--- Problem requirements ---
Reproduce the records below as a numbered list, skipping any blank lines and leaving out the pictures.

-- start Data provided --

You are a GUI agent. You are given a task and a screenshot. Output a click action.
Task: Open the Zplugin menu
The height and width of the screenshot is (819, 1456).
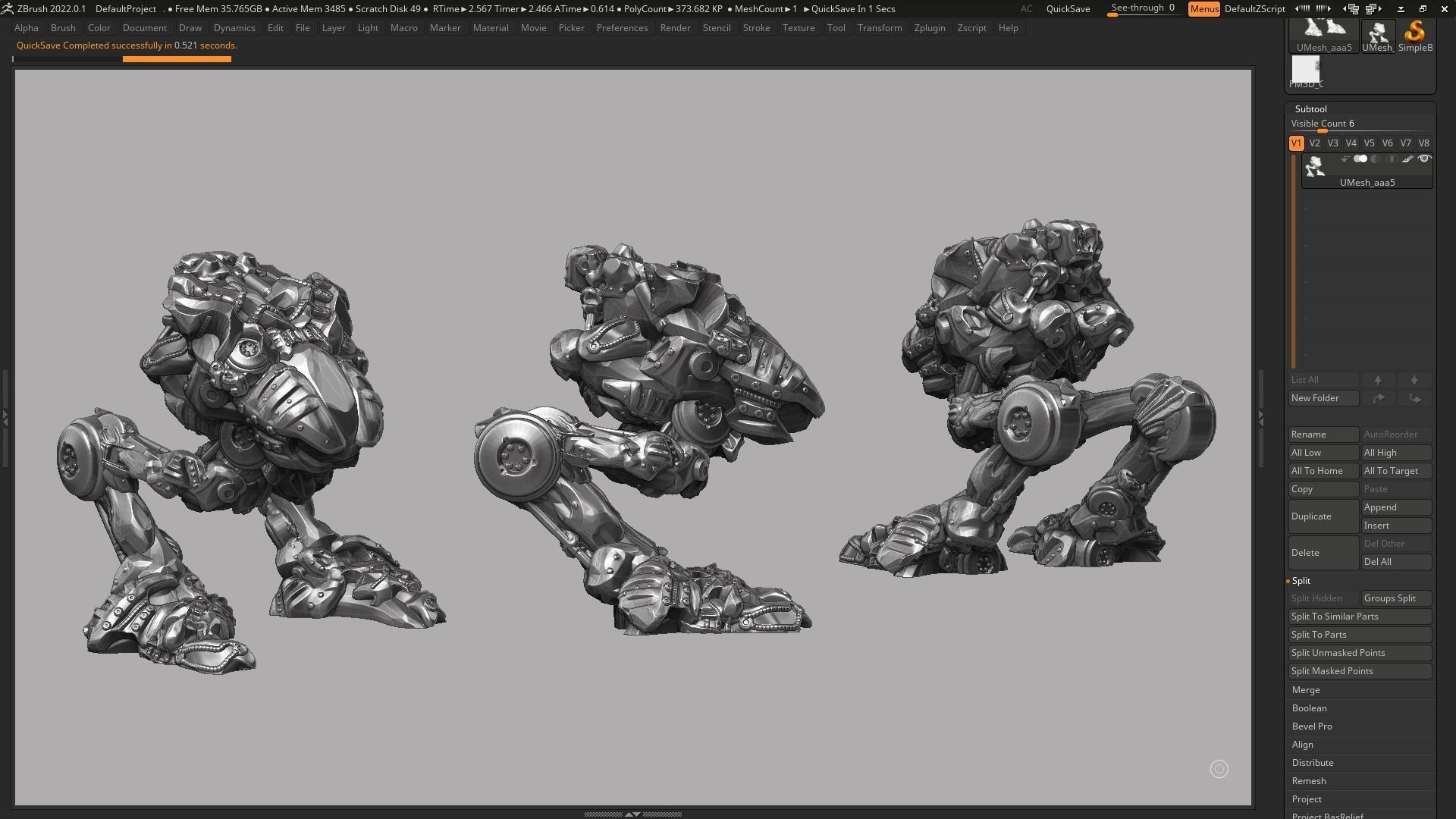[929, 28]
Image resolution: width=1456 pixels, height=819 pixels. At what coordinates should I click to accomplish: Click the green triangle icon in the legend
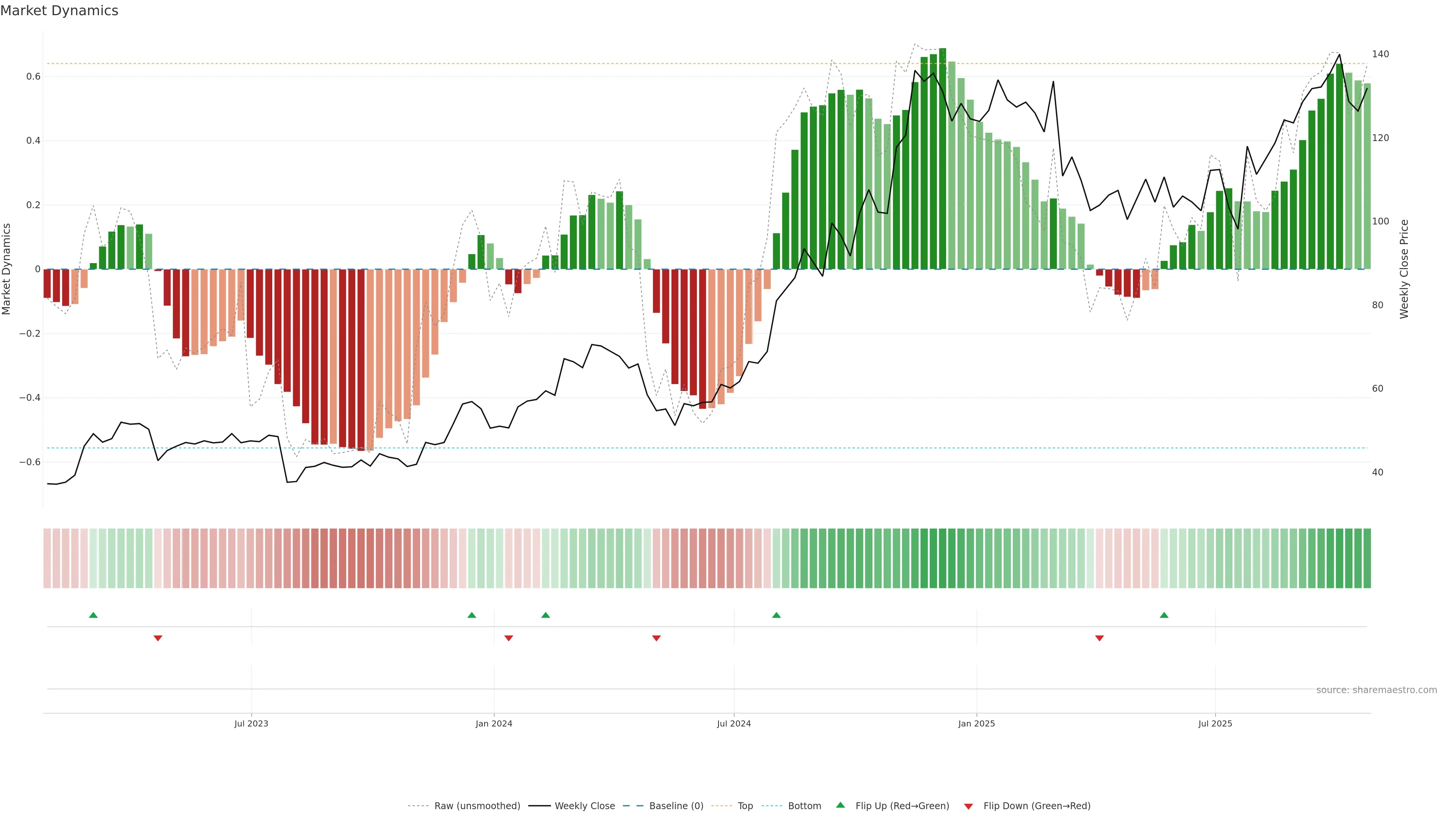click(841, 805)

-- end Data provided --

--- Response to this task ---
1. You are a GUI agent. You are given a task and a screenshot. Output a click action.
2. Task: Open the Zplugin menu
3. The height and width of the screenshot is (819, 1456).
4. [929, 28]
5. Image resolution: width=1456 pixels, height=819 pixels. At what coordinates should I click to accomplish: Click the green triangle icon in the legend
6. click(841, 805)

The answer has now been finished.